**Directions for this task**: Copy the following lines exactly as they appear.

**Given data**:
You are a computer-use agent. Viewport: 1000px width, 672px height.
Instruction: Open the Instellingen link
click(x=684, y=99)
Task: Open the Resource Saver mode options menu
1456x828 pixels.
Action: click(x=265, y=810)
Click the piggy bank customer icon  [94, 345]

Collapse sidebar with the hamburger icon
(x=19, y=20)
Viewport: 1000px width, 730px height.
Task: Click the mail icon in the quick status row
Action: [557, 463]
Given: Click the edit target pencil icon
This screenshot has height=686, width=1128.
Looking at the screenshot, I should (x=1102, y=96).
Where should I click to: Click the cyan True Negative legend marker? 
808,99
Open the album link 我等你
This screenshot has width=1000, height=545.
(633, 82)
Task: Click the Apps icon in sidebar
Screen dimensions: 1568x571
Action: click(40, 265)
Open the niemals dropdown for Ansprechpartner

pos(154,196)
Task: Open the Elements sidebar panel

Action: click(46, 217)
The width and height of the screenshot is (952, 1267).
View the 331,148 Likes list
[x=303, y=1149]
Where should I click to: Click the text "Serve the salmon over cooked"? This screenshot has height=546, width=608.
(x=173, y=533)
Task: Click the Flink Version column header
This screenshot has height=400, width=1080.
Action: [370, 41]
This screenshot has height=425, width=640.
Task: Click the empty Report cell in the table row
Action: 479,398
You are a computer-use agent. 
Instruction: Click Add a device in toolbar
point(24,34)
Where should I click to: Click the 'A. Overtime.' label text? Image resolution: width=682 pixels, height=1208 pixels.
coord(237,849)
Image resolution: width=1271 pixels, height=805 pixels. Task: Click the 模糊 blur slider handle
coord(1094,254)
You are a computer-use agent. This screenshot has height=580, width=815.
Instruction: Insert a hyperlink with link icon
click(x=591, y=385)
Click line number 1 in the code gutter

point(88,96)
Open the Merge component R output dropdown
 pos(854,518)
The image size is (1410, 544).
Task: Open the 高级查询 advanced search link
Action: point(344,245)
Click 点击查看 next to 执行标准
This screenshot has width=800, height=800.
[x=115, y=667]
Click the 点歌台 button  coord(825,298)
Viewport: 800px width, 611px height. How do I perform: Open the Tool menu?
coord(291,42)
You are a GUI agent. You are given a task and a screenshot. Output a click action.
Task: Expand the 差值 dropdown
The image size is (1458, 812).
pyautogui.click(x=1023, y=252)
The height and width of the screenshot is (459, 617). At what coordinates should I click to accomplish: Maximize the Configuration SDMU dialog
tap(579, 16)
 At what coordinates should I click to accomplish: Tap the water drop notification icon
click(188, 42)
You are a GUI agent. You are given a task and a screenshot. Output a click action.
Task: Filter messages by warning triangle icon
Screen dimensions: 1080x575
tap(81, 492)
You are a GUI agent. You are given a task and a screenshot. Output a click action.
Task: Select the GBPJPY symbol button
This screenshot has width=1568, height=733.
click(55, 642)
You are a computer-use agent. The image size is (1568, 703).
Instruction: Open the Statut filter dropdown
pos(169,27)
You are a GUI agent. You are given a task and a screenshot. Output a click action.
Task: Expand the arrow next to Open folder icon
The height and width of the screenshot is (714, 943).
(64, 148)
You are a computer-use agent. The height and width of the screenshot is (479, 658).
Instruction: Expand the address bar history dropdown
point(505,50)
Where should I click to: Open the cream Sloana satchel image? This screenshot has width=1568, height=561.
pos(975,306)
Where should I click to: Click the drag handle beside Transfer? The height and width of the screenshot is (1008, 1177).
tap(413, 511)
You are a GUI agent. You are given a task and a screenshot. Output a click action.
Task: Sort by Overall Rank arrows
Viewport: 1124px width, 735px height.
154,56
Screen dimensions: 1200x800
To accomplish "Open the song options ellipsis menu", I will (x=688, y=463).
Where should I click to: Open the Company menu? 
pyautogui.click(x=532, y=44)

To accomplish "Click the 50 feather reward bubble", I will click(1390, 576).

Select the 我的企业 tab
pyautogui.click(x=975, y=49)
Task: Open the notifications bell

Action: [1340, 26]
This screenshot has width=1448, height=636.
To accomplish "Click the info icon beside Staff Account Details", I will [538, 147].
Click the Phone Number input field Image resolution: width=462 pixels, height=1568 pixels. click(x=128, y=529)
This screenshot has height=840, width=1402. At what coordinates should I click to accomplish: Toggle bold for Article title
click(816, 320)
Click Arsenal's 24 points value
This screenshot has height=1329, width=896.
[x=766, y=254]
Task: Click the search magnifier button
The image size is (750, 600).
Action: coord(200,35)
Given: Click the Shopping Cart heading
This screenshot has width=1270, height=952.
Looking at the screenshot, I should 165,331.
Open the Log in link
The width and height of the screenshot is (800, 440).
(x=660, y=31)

**Final answer**:
You are a computer-use agent. Viewport: 1000px width, 672px height.
Instruction: Open the Instellingen link
click(x=684, y=99)
Task: Open the Resource Saver mode options menu
1456x828 pixels.
Action: click(x=265, y=810)
Click the piggy bank customer icon  [94, 345]

Collapse sidebar with the hamburger icon
(x=19, y=20)
Viewport: 1000px width, 730px height.
Task: Click the mail icon in the quick status row
Action: [557, 463]
Given: Click the edit target pencil icon
This screenshot has height=686, width=1128.
Looking at the screenshot, I should (x=1102, y=96).
Where should I click to: Click the cyan True Negative legend marker? 
808,99
Open the album link 我等你
This screenshot has width=1000, height=545.
(633, 82)
Task: Click the Apps icon in sidebar
Screen dimensions: 1568x571
Action: click(40, 265)
Open the niemals dropdown for Ansprechpartner

pos(154,196)
Task: Open the Elements sidebar panel

Action: click(46, 217)
The width and height of the screenshot is (952, 1267).
View the 331,148 Likes list
[x=303, y=1149]
Where should I click to: Click the text "Serve the salmon over cooked"? This screenshot has height=546, width=608.
(x=173, y=533)
Task: Click the Flink Version column header
This screenshot has height=400, width=1080.
Action: [370, 41]
This screenshot has height=425, width=640.
Task: Click the empty Report cell in the table row
Action: 479,398
You are a computer-use agent. 
Instruction: Click Add a device in toolbar
point(24,34)
Where should I click to: Click the 'A. Overtime.' label text? Image resolution: width=682 pixels, height=1208 pixels.
coord(237,849)
Image resolution: width=1271 pixels, height=805 pixels. Task: Click the 模糊 blur slider handle
coord(1094,254)
You are a computer-use agent. This screenshot has height=580, width=815.
Instruction: Insert a hyperlink with link icon
click(x=591, y=385)
Click line number 1 in the code gutter

point(88,96)
Open the Merge component R output dropdown
 pos(854,518)
The image size is (1410, 544).
Task: Open the 高级查询 advanced search link
Action: point(344,245)
Click 点击查看 next to 执行标准
This screenshot has width=800, height=800.
[x=115, y=667]
Click the 点歌台 button  coord(825,298)
Viewport: 800px width, 611px height. How do I perform: Open the Tool menu?
coord(291,42)
You are a GUI agent. You are given a task and a screenshot. Output a click action.
Task: Expand the 差值 dropdown
The image size is (1458, 812).
pyautogui.click(x=1023, y=252)
The height and width of the screenshot is (459, 617). At what coordinates should I click to accomplish: Maximize the Configuration SDMU dialog
tap(579, 16)
 At what coordinates should I click to accomplish: Tap the water drop notification icon
click(188, 42)
You are a GUI agent. You are given a task and a screenshot. Output a click action.
Task: Filter messages by warning triangle icon
Screen dimensions: 1080x575
tap(81, 492)
You are a GUI agent. You are given a task and a screenshot. Output a click action.
Task: Select the GBPJPY symbol button
This screenshot has width=1568, height=733.
click(55, 642)
You are a computer-use agent. The image size is (1568, 703).
Instruction: Open the Statut filter dropdown
pos(169,27)
You are a GUI agent. You are given a task and a screenshot. Output a click action.
Task: Expand the arrow next to Open folder icon
The height and width of the screenshot is (714, 943).
(64, 148)
You are a computer-use agent. The height and width of the screenshot is (479, 658).
Instruction: Expand the address bar history dropdown
point(505,50)
Where should I click to: Open the cream Sloana satchel image? This screenshot has width=1568, height=561.
pos(975,306)
Where should I click to: Click the drag handle beside Transfer? The height and width of the screenshot is (1008, 1177).
tap(413, 511)
You are a GUI agent. You are given a task and a screenshot. Output a click action.
Task: Sort by Overall Rank arrows
Viewport: 1124px width, 735px height.
154,56
Screen dimensions: 1200x800
To accomplish "Open the song options ellipsis menu", I will (x=688, y=463).
Where should I click to: Open the Company menu? 
pyautogui.click(x=532, y=44)

To accomplish "Click the 50 feather reward bubble", I will click(1390, 576).

Select the 我的企业 tab
pyautogui.click(x=975, y=49)
Task: Open the notifications bell

Action: [1340, 26]
This screenshot has width=1448, height=636.
To accomplish "Click the info icon beside Staff Account Details", I will [538, 147].
Click the Phone Number input field Image resolution: width=462 pixels, height=1568 pixels. click(x=128, y=529)
This screenshot has height=840, width=1402. At what coordinates should I click to accomplish: Toggle bold for Article title
click(816, 320)
Click Arsenal's 24 points value
This screenshot has height=1329, width=896.
[x=766, y=254]
Task: Click the search magnifier button
The image size is (750, 600).
Action: coord(200,35)
Given: Click the Shopping Cart heading
This screenshot has width=1270, height=952.
Looking at the screenshot, I should 165,331.
Open the Log in link
The width and height of the screenshot is (800, 440).
(x=660, y=31)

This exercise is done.